In the small community of Owl Creek, Maine, Maggie Carpenter learns that her only child is presumed dead. But authorities have not recovered her body—giving Maggie a shred of hope. She, too, harbors a shameful secret: she hasn’t communicated with her daughter in two years, since a family tragedy drove Allison away. Maggie doesn’t know anything about her daughter’s life now—not even that she was engaged to wealthy pharmaceutical CEO Ben Gardner, or why she was on a private plane.
As Allison struggles across the treacherous mountain wilderness, Maggie embarks on a desperate search for answers. Immersing herself in Allison’s life, she discovers a sleek socialite hiding dark secrets. What was Allison running from—and can Maggie uncover the truth in time to save her?
Told from the perspectives of a mother and daughter separated by distance but united by an unbreakable bond, Freefall is a riveting debut novel about two tenacious women overcoming unimaginable obstacles to protect themselves and those they love.

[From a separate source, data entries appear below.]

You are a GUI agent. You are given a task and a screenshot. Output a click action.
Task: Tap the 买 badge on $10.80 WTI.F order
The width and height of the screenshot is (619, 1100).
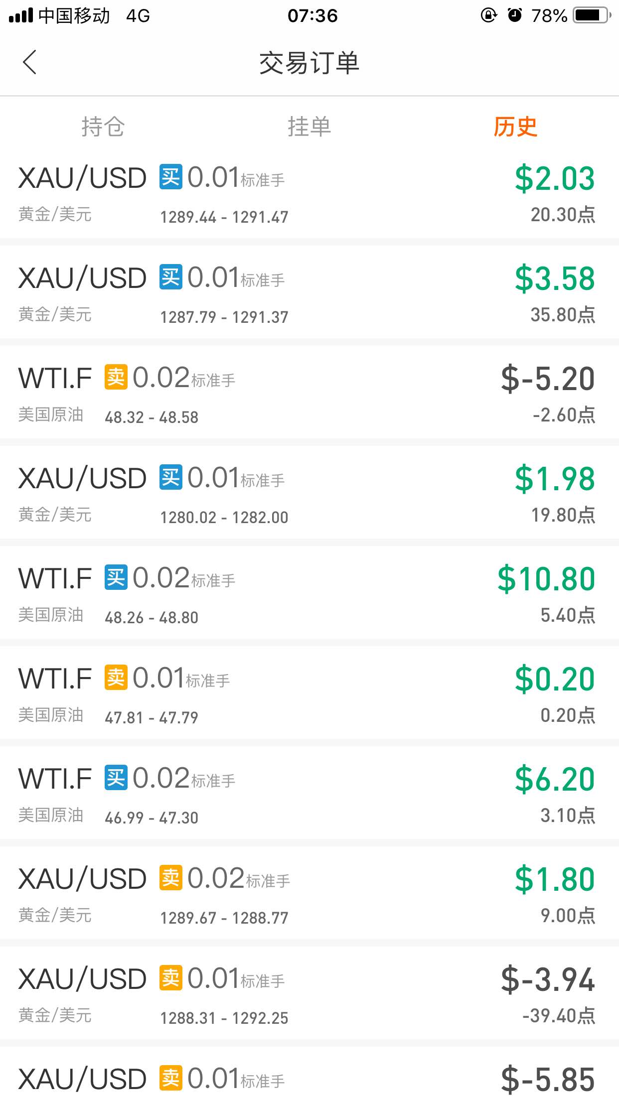point(116,577)
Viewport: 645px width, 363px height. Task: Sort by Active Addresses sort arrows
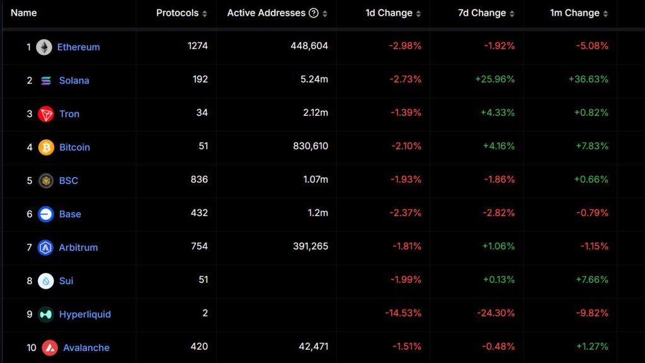pos(325,13)
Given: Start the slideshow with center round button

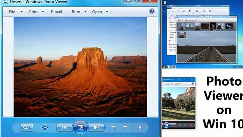Looking at the screenshot, I should [80, 127].
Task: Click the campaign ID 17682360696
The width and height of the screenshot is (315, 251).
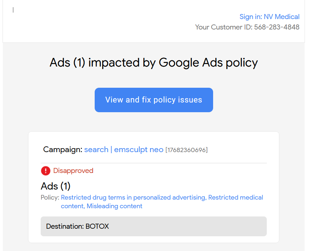Action: (x=186, y=150)
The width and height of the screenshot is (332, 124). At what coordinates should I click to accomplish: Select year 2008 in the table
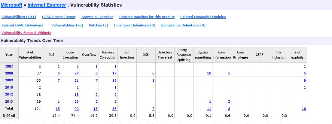(9, 73)
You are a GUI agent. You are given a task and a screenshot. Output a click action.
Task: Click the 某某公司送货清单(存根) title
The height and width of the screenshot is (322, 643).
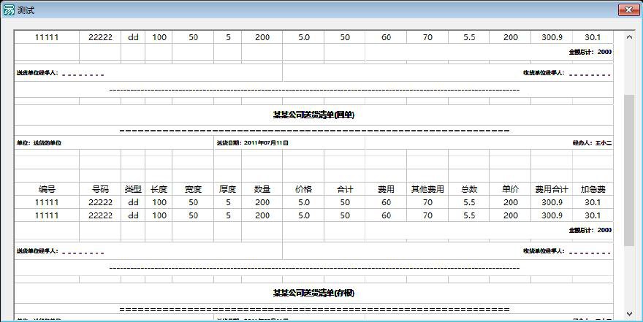coord(313,293)
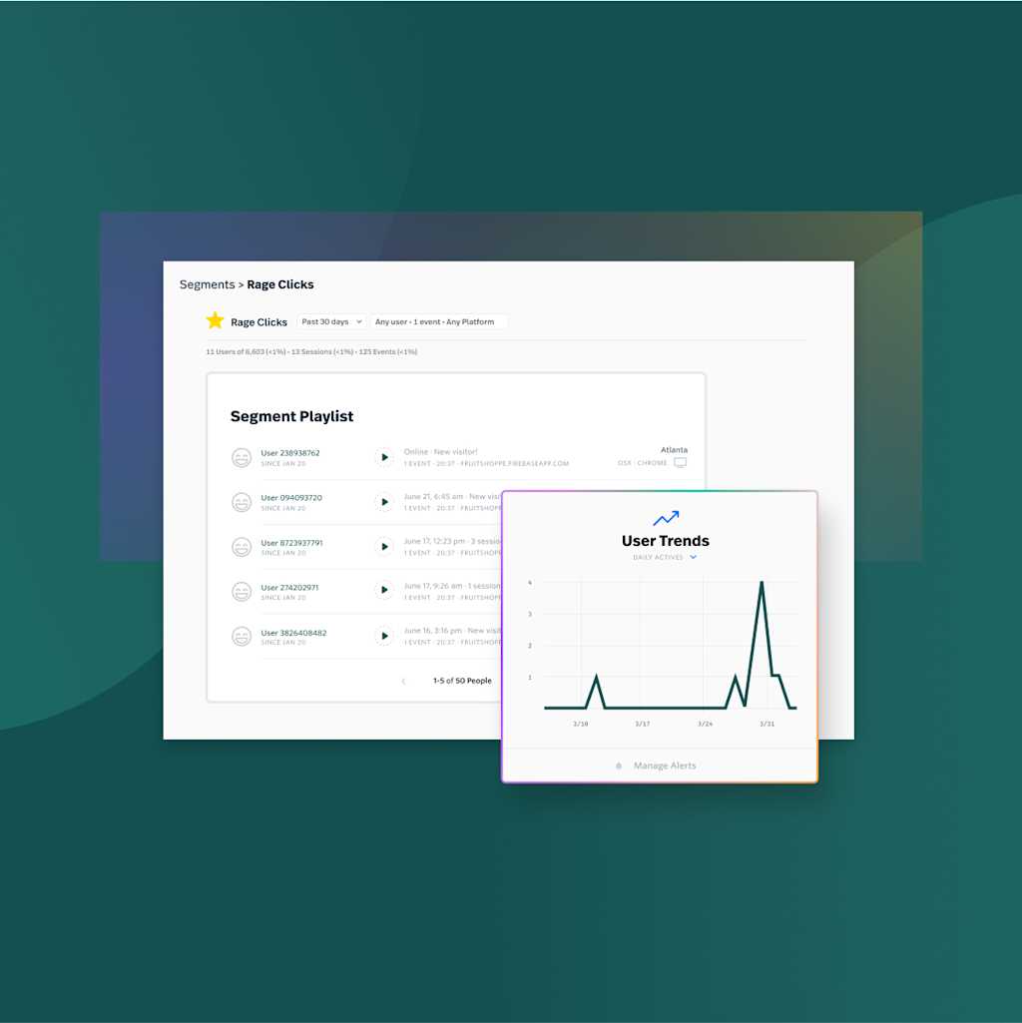
Task: Click the 3/31 spike peak on the chart
Action: [x=762, y=582]
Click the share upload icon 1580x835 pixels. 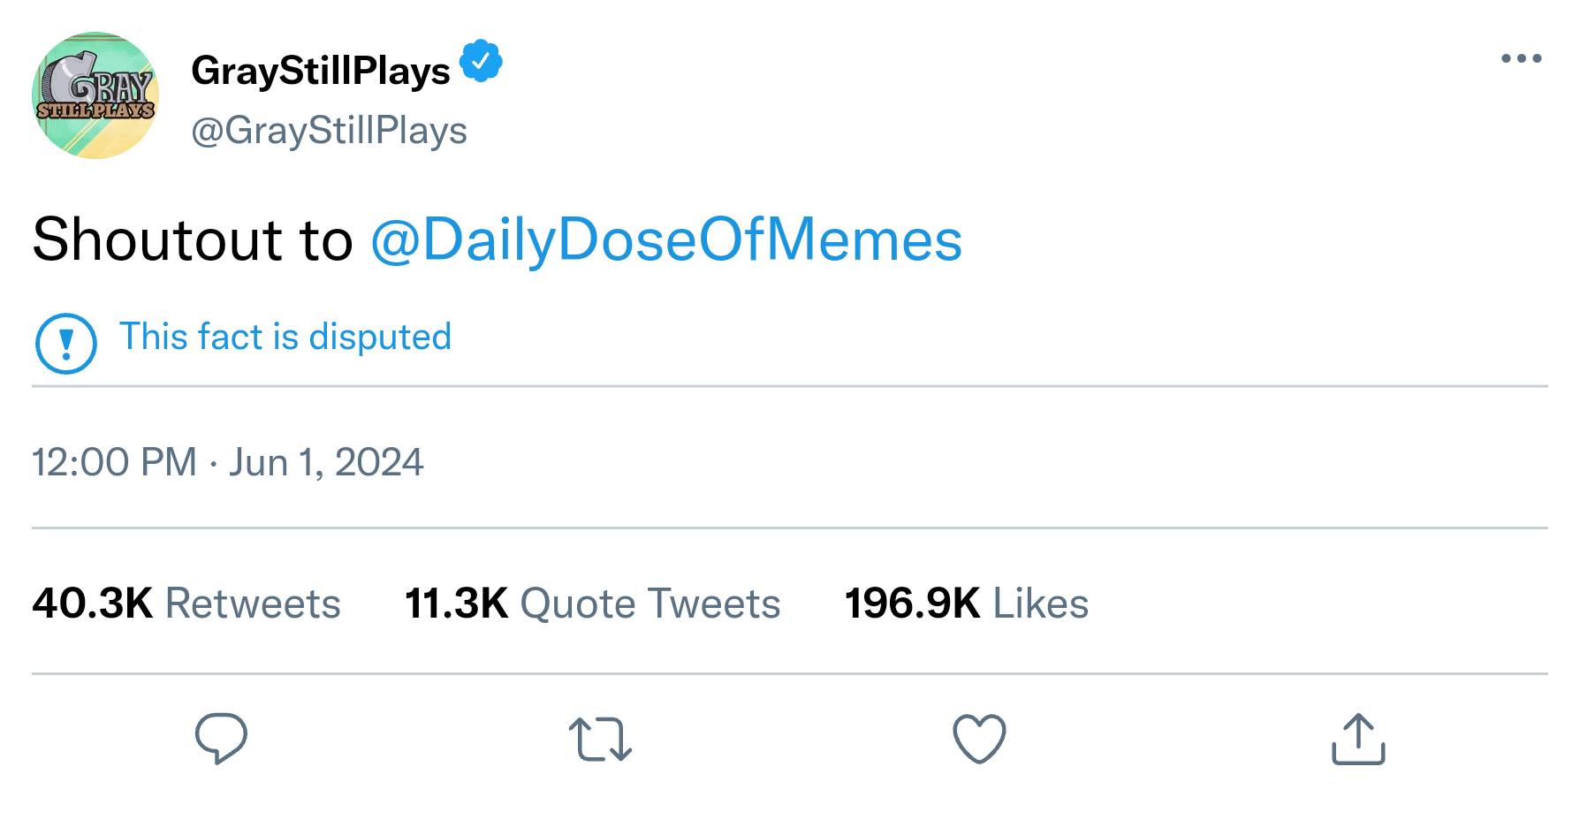1357,739
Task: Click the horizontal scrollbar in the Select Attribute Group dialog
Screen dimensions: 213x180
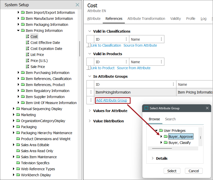Action: click(x=162, y=148)
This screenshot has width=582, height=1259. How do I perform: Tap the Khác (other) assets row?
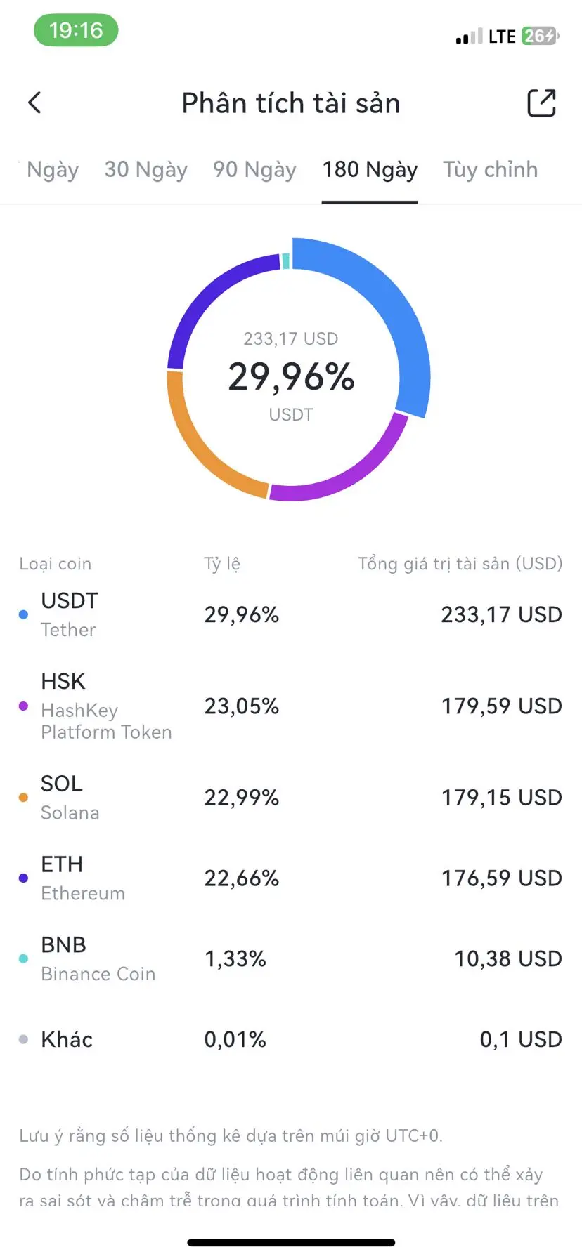pos(291,1039)
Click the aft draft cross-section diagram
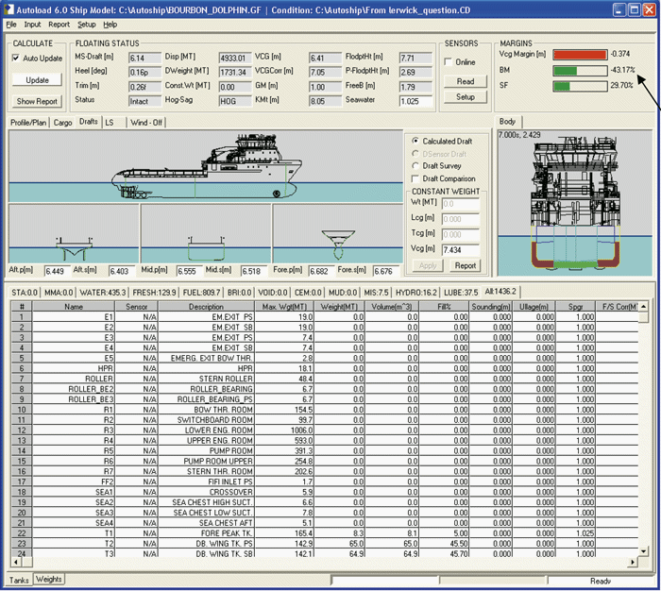The height and width of the screenshot is (591, 661). (x=74, y=249)
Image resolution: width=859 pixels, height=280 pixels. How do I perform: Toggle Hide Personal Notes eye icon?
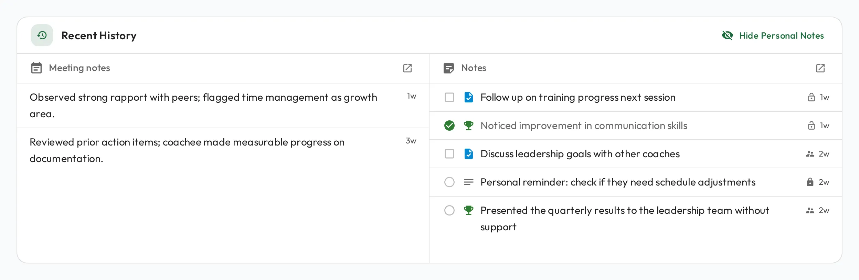coord(727,36)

Jessica Barry is a pseudonym for an American author who grew up in a small town in Massachusetts and was raised on a steady diet of library books and PBS. She attended Boston University, where she majored in English and Art History, before moving to London in 2004 to pursue an MA from University College London. She works in publishing. For more about Jessica Barry, please visit her on Twitter: @jessbarryauthor and on Instagram: @JessicaBarry9.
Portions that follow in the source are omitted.